All group members are signed up to HerdPlus. The Milk Quality Report is used to identify trends within herds in the group. The group use this to monitor SCC levels over the previous year and also identify the proportion of cows in each herd which are uninfected, recently infected, chronically infected or cleared of infection. This report allows a management plan to be drawn up for each farm.

Regular monitoring of co-op test results is a key element for each group member.

John Coyle, Alo Duffy and outgoing group chairman Colm Quinn.

10) Selective culling

All group members have agreed that selective culling of a small percentage of highest SCC cows will take place if the cow has a high average SCC over two lactations and where all other recommended practices have been put in place.

Benefits for the group

As well as the obvious gains from reducing SCC, Alo Duffy says that the group itself benefited. “When a group has been established for a number of years, a project like this can help rejuvenate interest. But it’s vital that there is unanimous agreement that the project should go ahead.”

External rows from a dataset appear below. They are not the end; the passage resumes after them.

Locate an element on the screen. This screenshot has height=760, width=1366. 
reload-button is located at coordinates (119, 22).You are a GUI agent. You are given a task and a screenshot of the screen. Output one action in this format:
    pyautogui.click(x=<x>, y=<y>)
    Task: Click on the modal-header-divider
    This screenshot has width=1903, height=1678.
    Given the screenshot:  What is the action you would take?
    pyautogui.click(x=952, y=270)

John Coyle agrees: “You can only get the group really motivated if everyone is taking part. You also have to have plenty of trust in the group. If someone in the group has some very high SCC cows, they share that information at the monthly meetings and we will attempt, as a group, to identify where the problem is coming from.”

The group is not resting on their laurels. “We want to build on our group success in reducing SCC by setting a new target of 150,000 cells/ml,” concludes chairman Colm Quinn.